FURTHER ORDERED that this action be and it hereby is dismissed.

. Two other bids were also received. Complaint II9.

. Defendants also agreed that it was unlikely that the contract would be issued before the end of 1988 and, if any action were imminent, they would provide plaintiffs counsel with 48 hours' notice to allow him to seek temporary relief. Id.

. The amended complaint also slightly altered TSSI’s prayer for relief to add a 51500 claim for the costs it incurred in preparing its bid on the Williams contract.

. American Horse Protection Association v. Lyng, 812 F.2d 1, 5 (D.C.Cir.1987) (quoting Professional Drivers Council v. Bureau of Motor Carrier Safety, 706 F.2d 1216, 1220 (D.C.Cir.1983)).

. TSSI does not dispute these standards of review. See Plaintiffs Motion for Summary Judgment (PI. Motion) at 5, 10-11.

. Unless otherwise noted, all regulations cited are from Part 48 of the Code of Federal Regulations and shall be referred to as "section

. The information was submitted to the contracting officer by base officials after they learned that TSSI was low bidder on the radio contract. AR 11.

. Section 9.104-3(c) provides:

A prospective contractor that is or recently has been seriously deficient in contract performance shall be presumed to be nonrespon-sible, unless the contracting officer determines that the circumstances were properly beyond the contractor's control or that the *633contractor has taken appropriate corrective action.

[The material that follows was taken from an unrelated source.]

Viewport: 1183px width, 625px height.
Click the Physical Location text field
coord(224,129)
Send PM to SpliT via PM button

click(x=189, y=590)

. In any event, a ruling to the contrary would be of no aid to TSSI because, as discussed infra, the Court has determined that the SBA’s competency decision was justified and correct and such SBA decisions are binding on procurement agencies, see 13 C.F.R. § 125.5(j). The issue has been addressed, however, because it had been extensively briefed and argued by the parties.

. The recommendation was unanimously accepted on November 28, 1988 by a three-member COc Regional Review Committee and by the SBA’s Assistant Regional Administrator for Procurement Assistance. AR 297-99.

. See May 24, 1983 letters to TSSI attached to December 31, 1988 Affidavit of James L. Leather; June 16, 1987 letter from James E. Watt attached to December 31, 1988 Affidavit of James E. Watt.

. See section 9.103(c) (“The award of a contract to a supplier based on lowest evaluated price alone can be false economy if there is subsequent default, late deliveries, or other unsatisfactory performance resulting in additional contractual or administrative costs”).

. In light of this disposition, TSSI has failed to show that it is entitled to its bid preparation and filing costs because its bid was not considered honestly and fairly. In addition, the Court need not and does not consider defendants’ arguments that TSSI may not obtain mandamus or *635injunctive relief in this action. See Def. Motion at 2-4 & n. 1. But with respect to the latter point, see Ulstein Maritime, Ltd. v. United States, 833 F.2d 1052 (1st Cir.1987); San Antonio General Maintenance v. Abdnor, 691 F.Supp. 1462 (D.D.C.1987) (Green, Joyce Hens).